Padroeira do município é homenageada em 15 de setembro, feriado municipal; relato do saudoso professor Hézion Corrêa Custódio resgata uma das histórias populares sobre a origem da devoção e da Igreja Matriz
O município de Fartura terá feriado municipal na próxima terça-feira (15), em razão da celebração de Nossa Senhora das Dores, padroeira do município. A data faz parte do calendário tradicional da cidade e está ligada à história da formação de Fartura e à igreja matriz que leva o nome da santa.
A história da padroeira e uma das narrativas populares sobre a origem da igreja foram registradas pelo professor Hézion Corrêa Custódio, em publicação realizada ao lado do seu neto, o publicitário Luis Eduardo Bortotti, seis anos atrás no Portal 014. O material resgata memórias transmitidas entre antigos moradores e ajuda a preservar parte da história farturense.
Segundo o relato, embora não existam registros históricos oficiais que comprovem todos os detalhes da narrativa, a tradição popular associa a construção da igreja a uma promessa feita por Remígio José Vianna e Dona Constantina Maria de Jesus.
O casal teria prometido doar uma quantidade de terras a Nossa Senhora das Dores para que fosse construída uma capela no local. A promessa, segundo a história contada ao longo das gerações, teria sido motivada pela doença de um dos filhos do casal.
A criança teria se recuperado, mas a promessa não teria sido cumprida imediatamente. Remígio e Constantina morreram antes de concretizar a doação, e a tradição popular conta que a região teria passado a ser marcada por relatos sobrenaturais relacionados à promessa não cumprida.
Anos depois, Manoel José Viana teria decidido cumprir a promessa feita pelos pais e concretizado a doação das terras. Conforme o relato, a partir daí começou a ser erguida a Igreja Matriz de Fartura, no início do segundo semestre de 1880.
O próprio texto do professor Hézion faz questão de destacar o caráter popular da narrativa, sem apresentar a história como um registro histórico comprovado. Ainda assim, o relato representa uma importante peça da memória oral do município e ajuda a compreender como a devoção a Nossa Senhora das Dores se incorporou à identidade de Fartura.
Devoção a Nossa Senhora das Dores - Também conhecida como Mãe Dolorosa, Nossa Senhora das Dores é um dos títulos atribuídos à Virgem Maria e está relacionada às dores vividas por ela ao longo de sua vida, especialmente durante a Paixão de Cristo.
A representação tradicional da santa traz, muitas vezes, espadas junto ao coração, simbolizando suas sete dores. Para os devotos, a imagem também representa a força diante do sofrimento, o amor materno e a esperança de superação.
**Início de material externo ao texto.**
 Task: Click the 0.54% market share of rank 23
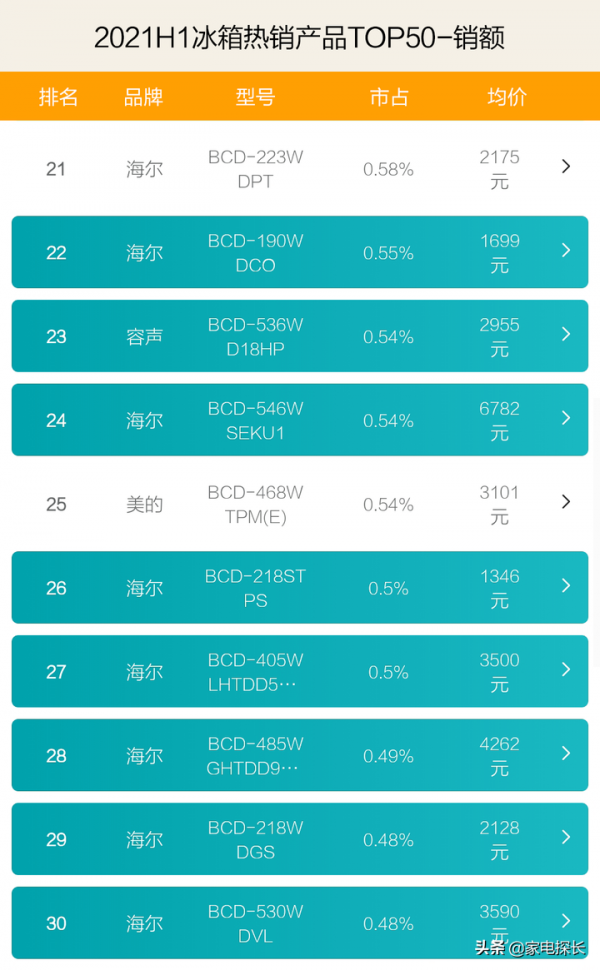(x=388, y=336)
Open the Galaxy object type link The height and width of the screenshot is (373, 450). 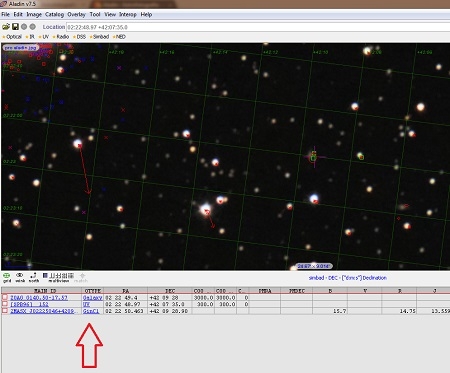[x=92, y=298]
Essa simbologia se relaciona com a própria narrativa popular preservada sobre a origem da igreja de Fartura. A história de uma mãe diante da doença do filho e de uma promessa feita em busca de sua recuperação acabou sendo associada à devoção que se tornaria uma das marcas da cidade.
Homenagem ao professor Hézion - O resgate dessa história ganha um significado especial neste ano. O professor Hézion Corrêa Custódio, autor do relato que preserva essa narrativa, foi homenageado nesta semana com a inauguração da Escola Estadual Professor Hézion Corrêa Custódio, com a presença de seus familiares.
Figura muito querida em Fartura, Hézion dedicou sua trajetória à educação, à catequização e também à preservação da memória do município. Seu trabalho, que também se estendia ao rádio, ajudou na preservação histórias que fazem parte da identidade local e que, sem esse esforço, poderiam se perder com o passar das gerações.
Assim, às vésperas de mais um feriado dedicado à padroeira, o relato deixado pelo professor se torna também uma oportunidade de recordar não apenas a história de Nossa Senhora das Dores, mas parte da própria história de Fartura e daqueles que ajudaram a construí-la e preservá-la.